Steve Weeder, who mixed the Outdoor Stage at Coachella for American Mobile’s livestream, underscored his colleague’s comments when he recalled the experience with one particular high-profile artist there. “The first weekend we had an analog split from the stage, but their second performance the next weekend used MADI,” he says. “The output list they had given me the week before was completely changed, and it was changed again – a total of three times! They had a number of cross patches in the console. That’s how your day starts with festivals: even if you’ve already talked it through ahead of time, something always changes. The thing about having Focusrite in the signal chain is that we’re ready for that.
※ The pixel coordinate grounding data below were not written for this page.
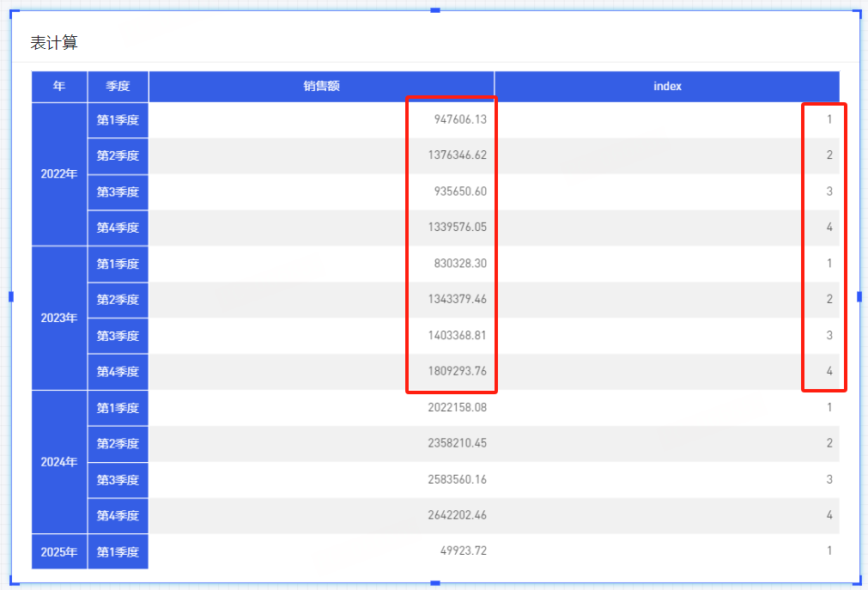Select the 年 column header
868x590 pixels.
pyautogui.click(x=59, y=86)
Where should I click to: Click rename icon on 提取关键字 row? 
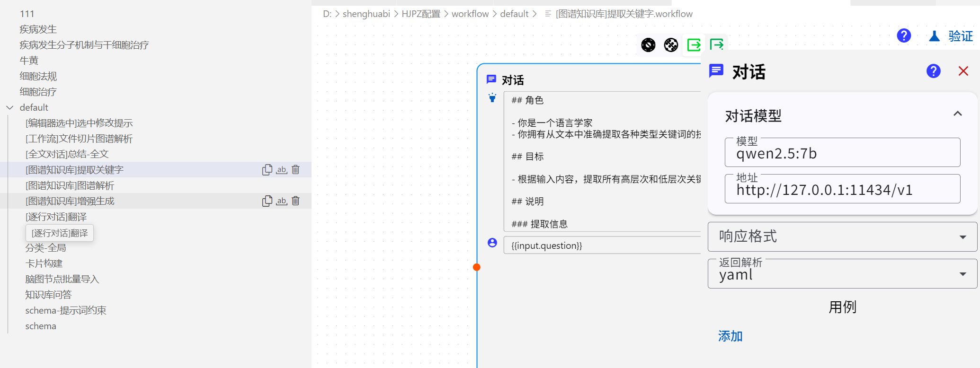pos(282,170)
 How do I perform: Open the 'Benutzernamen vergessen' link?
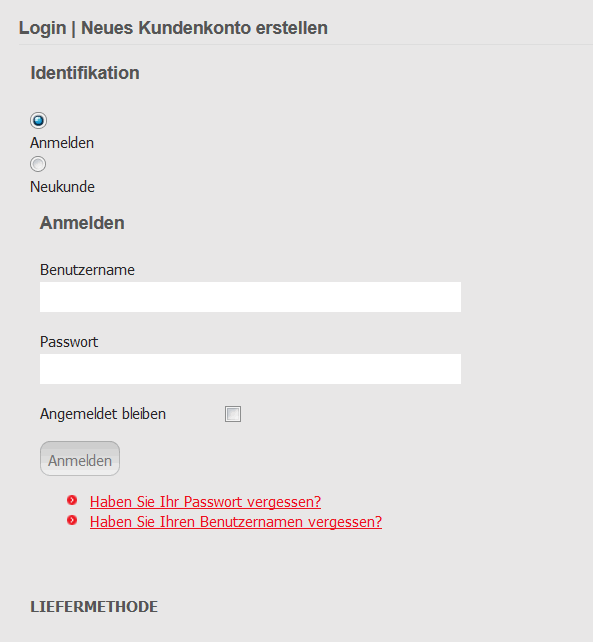tap(236, 522)
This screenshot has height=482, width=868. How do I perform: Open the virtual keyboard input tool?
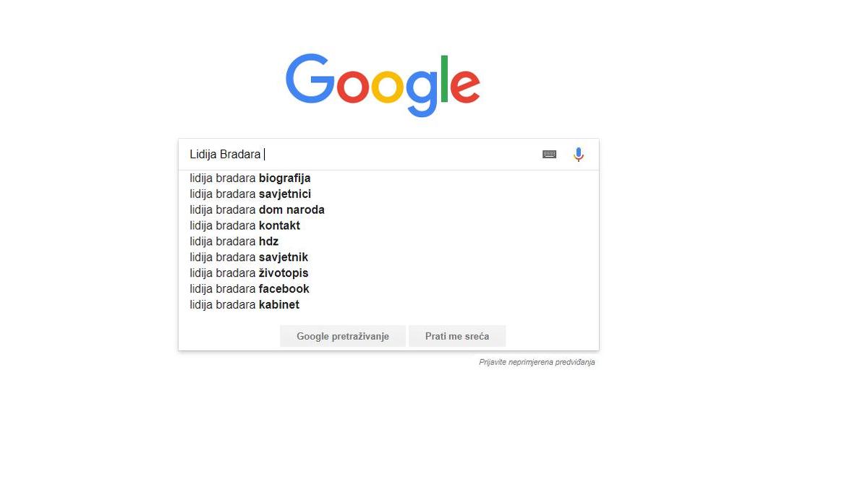coord(549,155)
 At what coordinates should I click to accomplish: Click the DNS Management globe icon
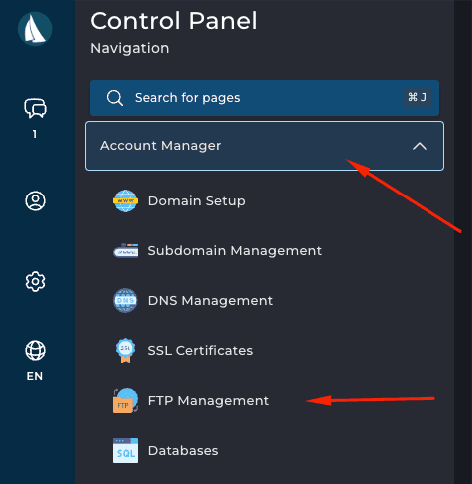coord(125,301)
We’re ready for anything.” That’s a sentiment he also extended to the D64R’s real-time sample-rate conversion capability. “It works like a champ,” he says. “Blows me away me every time. I love that we can do that.”

American Mobile has standardized its systems with Focusrite’s RedNet as its signal-transport backbone, a complement that also includes a number of RedNet AM2 stereo audio monitoring units. The result has been a rock-solid signal path with utterly flexible I/O control. “We have a great team of talented mixers, and Focusrite gear has made them even more efficient and effective,” says Shepard. “In remote mixing and recording, we have to interface with a variety of production input requirements. Having RedNet on board makes sure we can accommodate any of them.”